Let Libraries be Libraries

KR21’s commitment to the Our Future Memory Statement sits alongside an active programme of advocacy work. The KR21 Library Action Plan, “Safeguard Access, Empower Europe,” sets out nine concrete steps the EU and national governments should take to ensure libraries can function in the digital age as they do in the physical one.

The plan addresses a structural problem. When libraries buy physical books, they own them. When they license digital content, the terms are set entirely by publishers. Publishers can refuse to license to libraries at all, withdraw titles without notice, and impose unlimited liability on libraries for what their users do with AI tools. That last clause has become a dealbreaker: libraries that cannot accept unlimited liability simply cannot sign the contract, and the content disappears from their collections.

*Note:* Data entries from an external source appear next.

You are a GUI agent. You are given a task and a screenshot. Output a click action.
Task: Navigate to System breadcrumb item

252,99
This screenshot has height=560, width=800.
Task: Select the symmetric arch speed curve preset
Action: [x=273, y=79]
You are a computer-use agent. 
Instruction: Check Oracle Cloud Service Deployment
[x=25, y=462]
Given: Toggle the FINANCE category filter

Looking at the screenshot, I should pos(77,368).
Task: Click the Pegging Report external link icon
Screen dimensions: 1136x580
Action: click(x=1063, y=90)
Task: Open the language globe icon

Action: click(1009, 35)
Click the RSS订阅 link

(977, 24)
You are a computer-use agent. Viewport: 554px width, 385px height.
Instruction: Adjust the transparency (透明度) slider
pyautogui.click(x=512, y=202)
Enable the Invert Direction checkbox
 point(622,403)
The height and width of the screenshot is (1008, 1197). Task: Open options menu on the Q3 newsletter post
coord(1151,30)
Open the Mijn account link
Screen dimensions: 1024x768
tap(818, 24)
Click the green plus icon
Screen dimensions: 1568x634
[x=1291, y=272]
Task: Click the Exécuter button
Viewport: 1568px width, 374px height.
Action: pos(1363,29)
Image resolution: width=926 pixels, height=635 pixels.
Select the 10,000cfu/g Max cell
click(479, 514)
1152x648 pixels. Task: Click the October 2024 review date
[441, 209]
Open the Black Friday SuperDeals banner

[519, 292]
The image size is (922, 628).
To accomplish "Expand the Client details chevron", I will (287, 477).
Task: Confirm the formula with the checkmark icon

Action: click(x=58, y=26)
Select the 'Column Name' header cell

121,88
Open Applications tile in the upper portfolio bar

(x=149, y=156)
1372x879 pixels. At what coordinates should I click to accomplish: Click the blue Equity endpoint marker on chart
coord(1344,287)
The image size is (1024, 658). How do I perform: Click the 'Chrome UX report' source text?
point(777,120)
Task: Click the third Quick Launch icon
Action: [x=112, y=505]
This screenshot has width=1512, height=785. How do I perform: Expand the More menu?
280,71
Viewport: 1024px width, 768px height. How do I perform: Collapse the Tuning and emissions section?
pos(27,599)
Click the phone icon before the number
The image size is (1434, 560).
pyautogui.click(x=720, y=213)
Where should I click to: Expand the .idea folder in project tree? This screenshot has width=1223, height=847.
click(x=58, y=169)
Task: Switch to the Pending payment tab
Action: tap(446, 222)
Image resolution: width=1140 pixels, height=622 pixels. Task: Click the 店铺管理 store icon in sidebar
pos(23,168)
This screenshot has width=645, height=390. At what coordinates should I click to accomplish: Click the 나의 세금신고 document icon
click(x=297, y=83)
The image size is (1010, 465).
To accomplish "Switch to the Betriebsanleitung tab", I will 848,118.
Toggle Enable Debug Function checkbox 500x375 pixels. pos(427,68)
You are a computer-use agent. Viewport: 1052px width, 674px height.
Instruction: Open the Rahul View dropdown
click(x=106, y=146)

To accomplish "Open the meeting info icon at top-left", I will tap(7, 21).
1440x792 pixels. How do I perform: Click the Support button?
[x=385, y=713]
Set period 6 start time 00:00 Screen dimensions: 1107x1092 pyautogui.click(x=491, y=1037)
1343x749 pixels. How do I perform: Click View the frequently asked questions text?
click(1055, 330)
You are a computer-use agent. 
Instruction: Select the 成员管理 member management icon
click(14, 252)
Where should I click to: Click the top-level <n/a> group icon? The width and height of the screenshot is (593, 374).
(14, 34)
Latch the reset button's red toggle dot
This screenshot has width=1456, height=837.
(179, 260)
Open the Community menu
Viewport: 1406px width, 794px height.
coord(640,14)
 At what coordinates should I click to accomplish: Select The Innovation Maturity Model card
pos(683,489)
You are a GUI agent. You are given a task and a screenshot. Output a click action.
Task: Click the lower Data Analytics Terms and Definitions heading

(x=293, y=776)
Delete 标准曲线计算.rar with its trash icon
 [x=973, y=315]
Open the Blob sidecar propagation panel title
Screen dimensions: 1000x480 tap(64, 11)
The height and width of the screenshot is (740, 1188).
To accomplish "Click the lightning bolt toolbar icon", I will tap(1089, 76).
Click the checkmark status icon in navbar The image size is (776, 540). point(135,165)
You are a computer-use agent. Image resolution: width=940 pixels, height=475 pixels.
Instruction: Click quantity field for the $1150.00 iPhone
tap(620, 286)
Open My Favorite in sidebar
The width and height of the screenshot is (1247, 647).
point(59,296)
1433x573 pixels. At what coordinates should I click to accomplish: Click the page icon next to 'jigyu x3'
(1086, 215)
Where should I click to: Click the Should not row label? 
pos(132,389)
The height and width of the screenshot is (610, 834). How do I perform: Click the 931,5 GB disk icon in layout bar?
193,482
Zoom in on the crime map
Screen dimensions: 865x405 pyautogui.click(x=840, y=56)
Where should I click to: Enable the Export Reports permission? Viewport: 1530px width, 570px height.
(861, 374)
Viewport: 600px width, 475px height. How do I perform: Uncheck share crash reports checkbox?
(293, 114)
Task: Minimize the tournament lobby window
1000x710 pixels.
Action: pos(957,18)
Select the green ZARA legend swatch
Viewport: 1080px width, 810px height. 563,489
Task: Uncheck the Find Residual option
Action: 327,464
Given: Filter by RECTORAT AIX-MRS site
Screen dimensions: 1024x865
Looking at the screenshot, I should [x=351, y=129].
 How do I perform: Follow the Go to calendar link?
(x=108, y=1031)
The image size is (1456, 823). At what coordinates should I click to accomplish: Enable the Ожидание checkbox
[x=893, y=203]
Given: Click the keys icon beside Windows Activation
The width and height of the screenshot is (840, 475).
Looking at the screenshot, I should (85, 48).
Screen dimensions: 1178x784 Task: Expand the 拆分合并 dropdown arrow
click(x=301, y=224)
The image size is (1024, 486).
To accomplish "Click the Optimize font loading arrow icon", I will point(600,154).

The consequences are not abstract. In 2022, Wiley removed over 1,300 e-books from Irish library collections without warning, after reading lists had already been agreed with faculty for the academic year. Students lost access to confirmed course materials at the start of term. Libraries inherited the fallout with no recourse and no time.

Copyright law has not kept pace either. A decade after the Court of Justice of the European Union established a legal basis for e-lending, no member state has meaningfully implemented the ruling. Remote access to digital collections remains legally uncertain. Libraries mandated by governments to support lifelong learning cannot use the same digital education tools as schools and universities. The gap between what libraries are asked to do and what the law allows them to do keeps widening.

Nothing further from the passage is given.